Task directions:
Reproduce the items word for word, starting with the line that contains "Task: Select Hell Demon voice in the list" and going through the end of the items. Leave out the pictures.

Data shown:
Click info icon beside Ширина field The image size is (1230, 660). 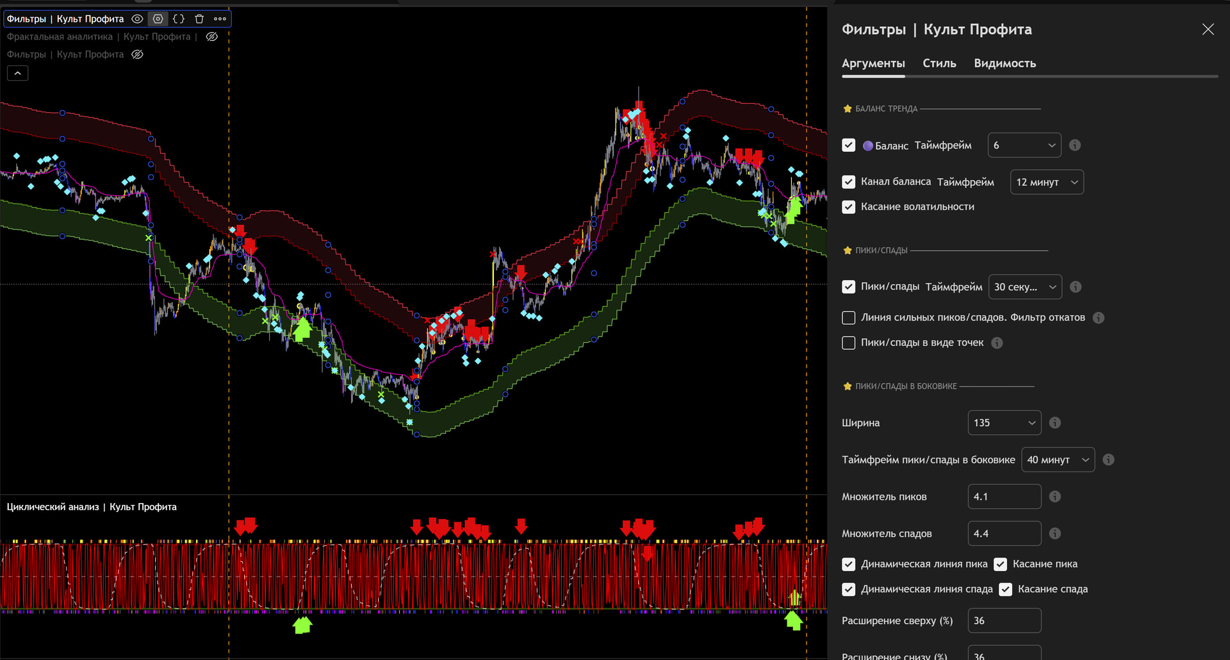click(x=1055, y=423)
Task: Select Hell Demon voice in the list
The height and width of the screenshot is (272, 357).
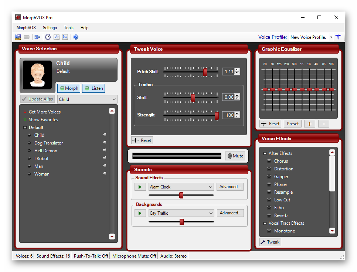Action: click(46, 151)
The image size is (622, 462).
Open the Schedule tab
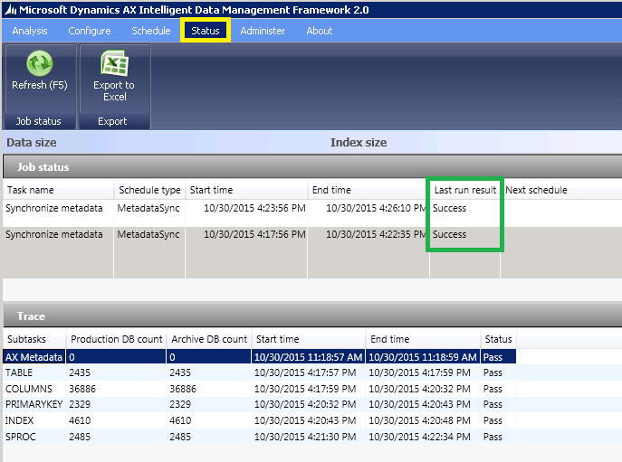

Result of the task:
Task: Select Hell Demon voice in the list
The height and width of the screenshot is (272, 357).
Action: click(46, 151)
The image size is (622, 462).
Open the Schedule tab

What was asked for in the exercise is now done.